◆ The problem:
Reproduce all records word for word.

(Saved data entries)
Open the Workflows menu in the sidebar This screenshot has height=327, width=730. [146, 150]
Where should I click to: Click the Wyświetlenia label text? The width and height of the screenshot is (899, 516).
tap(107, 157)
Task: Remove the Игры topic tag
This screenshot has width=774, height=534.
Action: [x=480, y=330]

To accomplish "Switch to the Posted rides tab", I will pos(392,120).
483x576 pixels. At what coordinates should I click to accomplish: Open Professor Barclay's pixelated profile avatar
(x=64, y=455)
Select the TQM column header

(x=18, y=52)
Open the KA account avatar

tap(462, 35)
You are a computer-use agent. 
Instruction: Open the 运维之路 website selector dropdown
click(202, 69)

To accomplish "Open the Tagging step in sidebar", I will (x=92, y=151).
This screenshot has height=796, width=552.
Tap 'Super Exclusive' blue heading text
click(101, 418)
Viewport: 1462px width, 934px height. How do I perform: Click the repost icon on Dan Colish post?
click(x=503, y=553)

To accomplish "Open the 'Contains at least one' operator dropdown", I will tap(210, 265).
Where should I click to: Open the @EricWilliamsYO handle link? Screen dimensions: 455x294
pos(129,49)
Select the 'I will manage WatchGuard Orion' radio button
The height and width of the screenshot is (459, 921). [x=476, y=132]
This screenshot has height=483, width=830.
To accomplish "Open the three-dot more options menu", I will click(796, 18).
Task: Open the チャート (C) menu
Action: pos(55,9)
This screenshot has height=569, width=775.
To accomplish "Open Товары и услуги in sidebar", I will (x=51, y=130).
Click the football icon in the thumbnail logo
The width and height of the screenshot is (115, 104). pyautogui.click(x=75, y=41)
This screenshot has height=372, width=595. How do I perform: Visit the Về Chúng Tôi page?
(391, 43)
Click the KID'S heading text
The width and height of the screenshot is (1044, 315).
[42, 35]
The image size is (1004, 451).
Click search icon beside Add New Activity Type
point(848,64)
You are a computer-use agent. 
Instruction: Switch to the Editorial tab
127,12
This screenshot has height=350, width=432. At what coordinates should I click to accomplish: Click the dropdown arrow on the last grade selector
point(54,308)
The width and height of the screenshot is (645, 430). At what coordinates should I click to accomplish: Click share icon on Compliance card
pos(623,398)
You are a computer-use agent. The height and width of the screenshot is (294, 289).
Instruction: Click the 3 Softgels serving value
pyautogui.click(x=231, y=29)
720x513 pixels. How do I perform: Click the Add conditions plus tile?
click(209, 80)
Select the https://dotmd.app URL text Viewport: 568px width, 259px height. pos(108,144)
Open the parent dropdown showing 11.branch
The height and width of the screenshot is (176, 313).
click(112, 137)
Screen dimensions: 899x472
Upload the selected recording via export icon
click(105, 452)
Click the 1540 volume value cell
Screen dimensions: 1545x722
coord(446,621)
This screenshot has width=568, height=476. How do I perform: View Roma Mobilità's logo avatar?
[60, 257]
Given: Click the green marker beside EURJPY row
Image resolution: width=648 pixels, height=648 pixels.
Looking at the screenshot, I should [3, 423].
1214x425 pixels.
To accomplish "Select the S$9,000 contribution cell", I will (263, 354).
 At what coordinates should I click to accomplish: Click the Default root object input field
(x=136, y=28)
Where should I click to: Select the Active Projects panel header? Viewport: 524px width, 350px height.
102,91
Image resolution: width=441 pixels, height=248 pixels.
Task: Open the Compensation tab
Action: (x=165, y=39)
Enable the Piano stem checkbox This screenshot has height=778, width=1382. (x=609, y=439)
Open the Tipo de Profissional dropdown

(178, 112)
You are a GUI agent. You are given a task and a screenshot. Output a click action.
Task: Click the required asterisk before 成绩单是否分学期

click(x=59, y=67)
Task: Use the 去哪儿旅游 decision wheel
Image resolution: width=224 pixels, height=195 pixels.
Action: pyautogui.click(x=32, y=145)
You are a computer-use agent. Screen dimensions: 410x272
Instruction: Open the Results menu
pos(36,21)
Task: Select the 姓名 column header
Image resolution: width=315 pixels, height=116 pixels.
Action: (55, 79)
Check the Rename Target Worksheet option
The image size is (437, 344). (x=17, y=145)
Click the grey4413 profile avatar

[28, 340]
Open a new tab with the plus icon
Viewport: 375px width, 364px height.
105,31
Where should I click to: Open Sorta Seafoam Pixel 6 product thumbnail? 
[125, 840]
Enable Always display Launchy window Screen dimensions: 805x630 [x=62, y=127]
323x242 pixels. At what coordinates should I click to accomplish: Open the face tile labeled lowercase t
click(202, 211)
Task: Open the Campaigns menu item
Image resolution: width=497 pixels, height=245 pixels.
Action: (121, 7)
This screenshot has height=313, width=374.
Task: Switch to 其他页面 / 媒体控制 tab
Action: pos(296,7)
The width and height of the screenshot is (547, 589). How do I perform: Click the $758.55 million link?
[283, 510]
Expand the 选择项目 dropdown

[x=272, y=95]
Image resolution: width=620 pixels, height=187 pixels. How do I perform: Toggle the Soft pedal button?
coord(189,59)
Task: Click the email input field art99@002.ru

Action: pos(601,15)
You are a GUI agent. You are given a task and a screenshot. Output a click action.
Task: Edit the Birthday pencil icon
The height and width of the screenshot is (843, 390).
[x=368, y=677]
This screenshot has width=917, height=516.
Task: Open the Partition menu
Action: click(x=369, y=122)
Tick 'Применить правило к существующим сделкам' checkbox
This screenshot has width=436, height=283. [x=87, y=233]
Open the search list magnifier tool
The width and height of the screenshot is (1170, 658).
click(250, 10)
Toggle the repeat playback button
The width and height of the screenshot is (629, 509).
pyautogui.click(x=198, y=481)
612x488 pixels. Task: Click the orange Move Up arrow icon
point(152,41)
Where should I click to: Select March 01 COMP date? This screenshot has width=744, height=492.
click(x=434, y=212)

◆ Solution for this task:
Open the Workflows menu in the sidebar This screenshot has height=327, width=730. [146, 150]
Where should I click to: Click the Wyświetlenia label text? The width and height of the screenshot is (899, 516).
tap(107, 157)
Task: Remove the Игры topic tag
This screenshot has width=774, height=534.
Action: [x=480, y=330]

To accomplish "Switch to the Posted rides tab", I will pos(392,120).
483x576 pixels. At what coordinates should I click to accomplish: Open Professor Barclay's pixelated profile avatar
(x=64, y=455)
Select the TQM column header

(x=18, y=52)
Open the KA account avatar

tap(462, 35)
You are a computer-use agent. 
Instruction: Open the 运维之路 website selector dropdown
click(202, 69)

To accomplish "Open the Tagging step in sidebar", I will (x=92, y=151).
This screenshot has height=796, width=552.
Tap 'Super Exclusive' blue heading text
click(101, 418)
Viewport: 1462px width, 934px height. How do I perform: Click the repost icon on Dan Colish post?
click(x=503, y=553)

To accomplish "Open the 'Contains at least one' operator dropdown", I will tap(210, 265).
Where should I click to: Open the @EricWilliamsYO handle link? Screen dimensions: 455x294
pos(129,49)
Select the 'I will manage WatchGuard Orion' radio button
The height and width of the screenshot is (459, 921). [x=476, y=132]
This screenshot has height=483, width=830.
To accomplish "Open the three-dot more options menu", I will click(796, 18).
Task: Open the チャート (C) menu
Action: pos(55,9)
This screenshot has height=569, width=775.
To accomplish "Open Товары и услуги in sidebar", I will (x=51, y=130).
Click the football icon in the thumbnail logo
The width and height of the screenshot is (115, 104). pyautogui.click(x=75, y=41)
This screenshot has height=372, width=595. How do I perform: Visit the Về Chúng Tôi page?
(391, 43)
Click the KID'S heading text
The width and height of the screenshot is (1044, 315).
[42, 35]
The image size is (1004, 451).
Click search icon beside Add New Activity Type
point(848,64)
You are a computer-use agent. 
Instruction: Switch to the Editorial tab
127,12
This screenshot has height=350, width=432. At what coordinates should I click to accomplish: Click the dropdown arrow on the last grade selector
point(54,308)
The width and height of the screenshot is (645, 430). At what coordinates should I click to accomplish: Click share icon on Compliance card
pos(623,398)
You are a computer-use agent. The height and width of the screenshot is (294, 289).
Instruction: Click the 3 Softgels serving value
pyautogui.click(x=231, y=29)
720x513 pixels. How do I perform: Click the Add conditions plus tile?
click(209, 80)
Select the https://dotmd.app URL text Viewport: 568px width, 259px height. pos(108,144)
Open the parent dropdown showing 11.branch
The height and width of the screenshot is (176, 313).
click(112, 137)
Screen dimensions: 899x472
Upload the selected recording via export icon
click(105, 452)
Click the 1540 volume value cell
Screen dimensions: 1545x722
coord(446,621)
This screenshot has width=568, height=476. How do I perform: View Roma Mobilità's logo avatar?
[60, 257]
Given: Click the green marker beside EURJPY row
Image resolution: width=648 pixels, height=648 pixels.
Looking at the screenshot, I should [3, 423].
1214x425 pixels.
To accomplish "Select the S$9,000 contribution cell", I will (263, 354).
 At what coordinates should I click to accomplish: Click the Default root object input field
(x=136, y=28)
Where should I click to: Select the Active Projects panel header? Viewport: 524px width, 350px height.
102,91
Image resolution: width=441 pixels, height=248 pixels.
Task: Open the Compensation tab
Action: (x=165, y=39)
Enable the Piano stem checkbox This screenshot has height=778, width=1382. (x=609, y=439)
Open the Tipo de Profissional dropdown

(178, 112)
You are a GUI agent. You are given a task and a screenshot. Output a click action.
Task: Click the required asterisk before 成绩单是否分学期

click(x=59, y=67)
Task: Use the 去哪儿旅游 decision wheel
Image resolution: width=224 pixels, height=195 pixels.
Action: pyautogui.click(x=32, y=145)
You are a computer-use agent. Screen dimensions: 410x272
Instruction: Open the Results menu
pos(36,21)
Task: Select the 姓名 column header
Image resolution: width=315 pixels, height=116 pixels.
Action: (55, 79)
Check the Rename Target Worksheet option
The image size is (437, 344). (x=17, y=145)
Click the grey4413 profile avatar

[28, 340]
Open a new tab with the plus icon
Viewport: 375px width, 364px height.
105,31
Where should I click to: Open Sorta Seafoam Pixel 6 product thumbnail? 
[125, 840]
Enable Always display Launchy window Screen dimensions: 805x630 [x=62, y=127]
323x242 pixels. At what coordinates should I click to accomplish: Open the face tile labeled lowercase t
click(202, 211)
Task: Open the Campaigns menu item
Image resolution: width=497 pixels, height=245 pixels.
Action: (121, 7)
This screenshot has height=313, width=374.
Task: Switch to 其他页面 / 媒体控制 tab
Action: pos(296,7)
The width and height of the screenshot is (547, 589). How do I perform: Click the $758.55 million link?
[283, 510]
Expand the 选择项目 dropdown

[x=272, y=95]
Image resolution: width=620 pixels, height=187 pixels. How do I perform: Toggle the Soft pedal button?
coord(189,59)
Task: Click the email input field art99@002.ru

Action: pos(601,15)
You are a GUI agent. You are given a task and a screenshot. Output a click action.
Task: Edit the Birthday pencil icon
The height and width of the screenshot is (843, 390).
[x=368, y=677]
This screenshot has width=917, height=516.
Task: Open the Partition menu
Action: click(x=369, y=122)
Tick 'Применить правило к существующим сделкам' checkbox
This screenshot has width=436, height=283. [x=87, y=233]
Open the search list magnifier tool
The width and height of the screenshot is (1170, 658).
click(250, 10)
Toggle the repeat playback button
The width and height of the screenshot is (629, 509).
pyautogui.click(x=198, y=481)
612x488 pixels. Task: Click the orange Move Up arrow icon
point(152,41)
Where should I click to: Select March 01 COMP date? This screenshot has width=744, height=492.
click(x=434, y=212)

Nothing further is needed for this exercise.